All lines between the one holding "has height=858, width=1400." and the end of the material below, both ends included, should be restated exactly.

★ ★ ★

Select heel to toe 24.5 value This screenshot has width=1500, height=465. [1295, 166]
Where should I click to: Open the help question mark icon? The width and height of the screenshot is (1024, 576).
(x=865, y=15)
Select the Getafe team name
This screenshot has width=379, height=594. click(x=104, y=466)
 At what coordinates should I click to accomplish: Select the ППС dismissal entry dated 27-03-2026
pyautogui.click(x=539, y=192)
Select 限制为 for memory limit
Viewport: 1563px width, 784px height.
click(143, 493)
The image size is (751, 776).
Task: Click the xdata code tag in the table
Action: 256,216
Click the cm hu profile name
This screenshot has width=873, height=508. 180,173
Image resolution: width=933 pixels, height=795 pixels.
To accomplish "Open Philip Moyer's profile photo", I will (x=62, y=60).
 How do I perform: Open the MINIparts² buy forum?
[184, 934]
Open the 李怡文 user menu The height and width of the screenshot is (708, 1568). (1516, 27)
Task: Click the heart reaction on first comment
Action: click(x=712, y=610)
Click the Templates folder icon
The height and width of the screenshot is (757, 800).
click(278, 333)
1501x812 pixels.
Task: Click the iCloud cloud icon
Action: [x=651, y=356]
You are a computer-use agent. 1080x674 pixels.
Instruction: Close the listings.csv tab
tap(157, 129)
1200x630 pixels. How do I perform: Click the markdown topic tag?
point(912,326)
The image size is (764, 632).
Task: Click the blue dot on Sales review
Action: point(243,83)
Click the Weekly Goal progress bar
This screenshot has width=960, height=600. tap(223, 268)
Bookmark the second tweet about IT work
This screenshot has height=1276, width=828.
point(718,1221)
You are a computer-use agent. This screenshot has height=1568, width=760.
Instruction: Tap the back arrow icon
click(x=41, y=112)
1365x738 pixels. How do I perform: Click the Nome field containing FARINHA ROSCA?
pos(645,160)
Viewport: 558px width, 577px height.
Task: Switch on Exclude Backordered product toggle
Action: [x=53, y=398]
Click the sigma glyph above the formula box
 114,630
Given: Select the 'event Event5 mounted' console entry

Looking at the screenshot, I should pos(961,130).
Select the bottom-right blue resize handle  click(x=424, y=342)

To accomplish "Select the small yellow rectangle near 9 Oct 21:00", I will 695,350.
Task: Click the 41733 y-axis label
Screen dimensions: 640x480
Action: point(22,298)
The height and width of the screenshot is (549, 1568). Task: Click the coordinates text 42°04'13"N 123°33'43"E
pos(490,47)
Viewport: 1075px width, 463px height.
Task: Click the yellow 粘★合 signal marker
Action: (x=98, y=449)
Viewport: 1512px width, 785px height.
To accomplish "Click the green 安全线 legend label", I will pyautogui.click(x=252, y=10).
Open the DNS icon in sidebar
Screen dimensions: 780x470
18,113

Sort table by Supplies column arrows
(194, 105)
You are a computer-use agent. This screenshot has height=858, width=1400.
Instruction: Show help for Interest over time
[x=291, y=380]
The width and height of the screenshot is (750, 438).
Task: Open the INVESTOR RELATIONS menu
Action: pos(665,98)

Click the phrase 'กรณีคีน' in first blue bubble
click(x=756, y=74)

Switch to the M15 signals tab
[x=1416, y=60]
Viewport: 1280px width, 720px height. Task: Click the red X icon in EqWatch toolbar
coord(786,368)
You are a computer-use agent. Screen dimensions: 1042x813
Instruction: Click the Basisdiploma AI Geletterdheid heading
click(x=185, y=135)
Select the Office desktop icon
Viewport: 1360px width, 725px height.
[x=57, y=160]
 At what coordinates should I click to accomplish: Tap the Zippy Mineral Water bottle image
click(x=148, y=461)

★ ★ ★

◆ **Answer to this problem**
You are a computer-use agent. This screenshot has height=858, width=1400.
Instruction: Show help for Interest over time
[x=291, y=380]
The width and height of the screenshot is (750, 438).
Task: Open the INVESTOR RELATIONS menu
Action: pos(665,98)

Click the phrase 'กรณีคีน' in first blue bubble
click(x=756, y=74)

Switch to the M15 signals tab
[x=1416, y=60]
Viewport: 1280px width, 720px height. Task: Click the red X icon in EqWatch toolbar
coord(786,368)
You are a computer-use agent. Screen dimensions: 1042x813
Instruction: Click the Basisdiploma AI Geletterdheid heading
click(x=185, y=135)
Select the Office desktop icon
Viewport: 1360px width, 725px height.
[x=57, y=160]
 At what coordinates should I click to accomplish: Tap the Zippy Mineral Water bottle image
click(x=148, y=461)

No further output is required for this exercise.